Stilgoe, who is Orchard professor in the history of landscape at Harvard University, explores the etymology of the land and the way it appears in our language. His quest ranges from American homesteads to ancient British lanes; it wanders up dead ends and under bridges and along tracks that evolved organically to the width of a herd of driven cattle, to be replaced millennia later by motor cars, as if physically filling the same space. Stilgoe’s prose reflects this eclectic taxonomy: terse, telegraphic, often highly visual, it swerves off in one direction, but always returns to the point.

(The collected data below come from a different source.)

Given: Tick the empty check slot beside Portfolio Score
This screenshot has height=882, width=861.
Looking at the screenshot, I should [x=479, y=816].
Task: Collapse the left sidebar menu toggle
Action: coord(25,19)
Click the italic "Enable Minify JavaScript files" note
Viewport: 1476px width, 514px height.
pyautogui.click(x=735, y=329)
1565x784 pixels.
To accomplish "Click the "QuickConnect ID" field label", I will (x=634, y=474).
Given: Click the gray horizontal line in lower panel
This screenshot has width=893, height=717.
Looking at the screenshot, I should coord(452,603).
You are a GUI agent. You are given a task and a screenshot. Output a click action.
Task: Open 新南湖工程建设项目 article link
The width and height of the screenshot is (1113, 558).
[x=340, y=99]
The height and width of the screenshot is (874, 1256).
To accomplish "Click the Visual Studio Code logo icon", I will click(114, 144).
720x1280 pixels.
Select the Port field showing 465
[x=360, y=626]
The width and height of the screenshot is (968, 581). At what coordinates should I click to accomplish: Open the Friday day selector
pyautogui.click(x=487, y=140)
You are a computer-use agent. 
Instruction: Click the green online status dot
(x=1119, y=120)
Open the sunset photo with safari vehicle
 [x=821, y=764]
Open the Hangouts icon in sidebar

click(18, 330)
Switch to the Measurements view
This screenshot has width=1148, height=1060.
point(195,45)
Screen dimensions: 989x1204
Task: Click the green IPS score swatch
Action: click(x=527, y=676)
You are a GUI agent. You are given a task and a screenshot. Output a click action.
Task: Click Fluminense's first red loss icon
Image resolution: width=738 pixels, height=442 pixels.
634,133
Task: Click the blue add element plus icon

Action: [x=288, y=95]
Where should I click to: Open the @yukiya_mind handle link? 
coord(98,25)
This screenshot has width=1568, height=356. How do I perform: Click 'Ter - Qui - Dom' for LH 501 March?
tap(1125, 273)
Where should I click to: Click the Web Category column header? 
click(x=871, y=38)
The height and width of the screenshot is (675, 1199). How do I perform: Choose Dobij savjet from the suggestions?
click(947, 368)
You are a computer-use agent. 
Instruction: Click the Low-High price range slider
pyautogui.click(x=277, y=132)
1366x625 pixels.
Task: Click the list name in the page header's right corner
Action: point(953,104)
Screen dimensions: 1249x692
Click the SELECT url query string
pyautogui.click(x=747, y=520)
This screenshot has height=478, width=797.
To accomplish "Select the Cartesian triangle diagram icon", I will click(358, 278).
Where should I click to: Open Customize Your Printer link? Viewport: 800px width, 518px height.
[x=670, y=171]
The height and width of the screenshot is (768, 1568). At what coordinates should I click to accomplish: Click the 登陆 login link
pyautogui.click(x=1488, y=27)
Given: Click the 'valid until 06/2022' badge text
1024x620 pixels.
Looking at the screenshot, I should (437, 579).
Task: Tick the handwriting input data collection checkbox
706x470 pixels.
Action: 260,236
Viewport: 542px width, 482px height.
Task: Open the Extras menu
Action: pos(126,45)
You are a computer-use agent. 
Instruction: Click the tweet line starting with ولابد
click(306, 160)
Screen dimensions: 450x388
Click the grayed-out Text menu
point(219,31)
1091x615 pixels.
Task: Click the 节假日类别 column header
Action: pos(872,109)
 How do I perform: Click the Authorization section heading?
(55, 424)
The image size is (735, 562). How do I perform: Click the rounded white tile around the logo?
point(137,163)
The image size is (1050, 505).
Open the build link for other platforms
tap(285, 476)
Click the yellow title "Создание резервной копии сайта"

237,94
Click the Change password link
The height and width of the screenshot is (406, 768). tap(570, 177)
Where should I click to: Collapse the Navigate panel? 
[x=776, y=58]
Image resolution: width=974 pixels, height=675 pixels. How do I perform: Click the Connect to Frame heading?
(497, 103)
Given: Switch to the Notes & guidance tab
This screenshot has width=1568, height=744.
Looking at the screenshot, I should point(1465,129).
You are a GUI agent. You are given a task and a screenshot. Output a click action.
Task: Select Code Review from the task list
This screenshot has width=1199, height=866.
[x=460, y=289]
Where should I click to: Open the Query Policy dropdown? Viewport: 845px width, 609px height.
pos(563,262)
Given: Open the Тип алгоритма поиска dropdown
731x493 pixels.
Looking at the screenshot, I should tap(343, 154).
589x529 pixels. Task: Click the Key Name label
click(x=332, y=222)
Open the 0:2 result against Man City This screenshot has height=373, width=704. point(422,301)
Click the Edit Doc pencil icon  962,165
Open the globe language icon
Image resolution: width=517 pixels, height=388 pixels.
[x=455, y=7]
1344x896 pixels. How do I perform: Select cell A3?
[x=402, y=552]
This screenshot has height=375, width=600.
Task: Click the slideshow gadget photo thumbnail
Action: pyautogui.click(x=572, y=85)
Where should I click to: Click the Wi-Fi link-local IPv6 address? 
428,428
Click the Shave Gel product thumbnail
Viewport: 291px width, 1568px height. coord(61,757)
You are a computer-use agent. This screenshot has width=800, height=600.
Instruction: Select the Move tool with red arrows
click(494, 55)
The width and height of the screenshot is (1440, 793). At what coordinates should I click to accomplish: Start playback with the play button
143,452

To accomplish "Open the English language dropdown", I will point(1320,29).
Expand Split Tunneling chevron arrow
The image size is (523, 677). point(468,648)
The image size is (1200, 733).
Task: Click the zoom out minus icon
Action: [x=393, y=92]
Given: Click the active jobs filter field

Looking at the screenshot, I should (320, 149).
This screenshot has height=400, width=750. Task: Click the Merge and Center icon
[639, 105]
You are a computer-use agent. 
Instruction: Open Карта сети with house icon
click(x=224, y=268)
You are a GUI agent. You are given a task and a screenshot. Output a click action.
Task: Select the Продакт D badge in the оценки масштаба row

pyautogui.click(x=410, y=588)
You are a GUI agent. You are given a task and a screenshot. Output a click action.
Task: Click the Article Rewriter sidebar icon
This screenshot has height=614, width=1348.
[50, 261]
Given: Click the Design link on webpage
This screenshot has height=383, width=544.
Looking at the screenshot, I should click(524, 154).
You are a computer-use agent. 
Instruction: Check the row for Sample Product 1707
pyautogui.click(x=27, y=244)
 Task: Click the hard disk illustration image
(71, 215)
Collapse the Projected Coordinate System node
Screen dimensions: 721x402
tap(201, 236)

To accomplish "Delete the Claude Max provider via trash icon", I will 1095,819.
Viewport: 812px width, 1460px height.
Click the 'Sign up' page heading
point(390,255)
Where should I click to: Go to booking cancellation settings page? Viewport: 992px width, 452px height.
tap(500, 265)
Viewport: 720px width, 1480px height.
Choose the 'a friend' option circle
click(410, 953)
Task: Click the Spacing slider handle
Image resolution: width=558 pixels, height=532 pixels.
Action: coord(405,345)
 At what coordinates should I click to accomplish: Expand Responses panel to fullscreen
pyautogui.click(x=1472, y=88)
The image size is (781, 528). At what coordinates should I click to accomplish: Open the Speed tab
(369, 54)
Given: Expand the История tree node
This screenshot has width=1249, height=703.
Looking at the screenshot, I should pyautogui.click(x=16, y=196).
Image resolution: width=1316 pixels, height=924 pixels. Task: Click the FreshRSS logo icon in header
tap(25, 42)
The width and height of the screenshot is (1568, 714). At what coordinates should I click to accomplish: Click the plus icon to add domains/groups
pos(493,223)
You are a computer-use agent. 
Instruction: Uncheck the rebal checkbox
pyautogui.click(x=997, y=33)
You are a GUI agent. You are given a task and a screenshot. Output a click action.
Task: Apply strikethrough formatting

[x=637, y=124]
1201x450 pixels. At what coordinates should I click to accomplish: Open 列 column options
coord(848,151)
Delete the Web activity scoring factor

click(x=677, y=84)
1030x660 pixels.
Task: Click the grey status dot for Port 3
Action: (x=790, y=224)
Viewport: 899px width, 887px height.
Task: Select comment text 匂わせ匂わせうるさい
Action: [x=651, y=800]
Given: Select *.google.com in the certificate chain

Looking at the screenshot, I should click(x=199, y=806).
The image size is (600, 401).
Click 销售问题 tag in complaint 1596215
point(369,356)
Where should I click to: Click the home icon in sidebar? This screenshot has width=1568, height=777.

He is particularly good on what might be seen as the opposite to landscape, seascape. Yet it is the sea that defines the land. Hence the resonance in mariners’ terminology: “making land” for a sailor, for instance, means “the conjuring of land from the sea”; while the sea becomes a lawless state, precisely because it seems to lack the confining features of land. And what is land, anyway, says Stilgoe, but “55,000,000 square miles of earth surface not water…”?
A sense of detachment lies at the heart of our modern dysfunctional relationship to the land. As we lose the arcane names for its elements, their physical counterparts disappear, too (a point made by Robert Macfarlane’s recent Landmarks). We do not observe what Henry David Thoreau saw, “the act of recording a life, in healthy solitude and active connection to loved terrain”. “Instead”, says Stilgoe, “most people stare at screens…they do not explore, do not see, do not recall, do not get out of cars and walk and see and realise.” Landscape has been “tuned out” of our lives.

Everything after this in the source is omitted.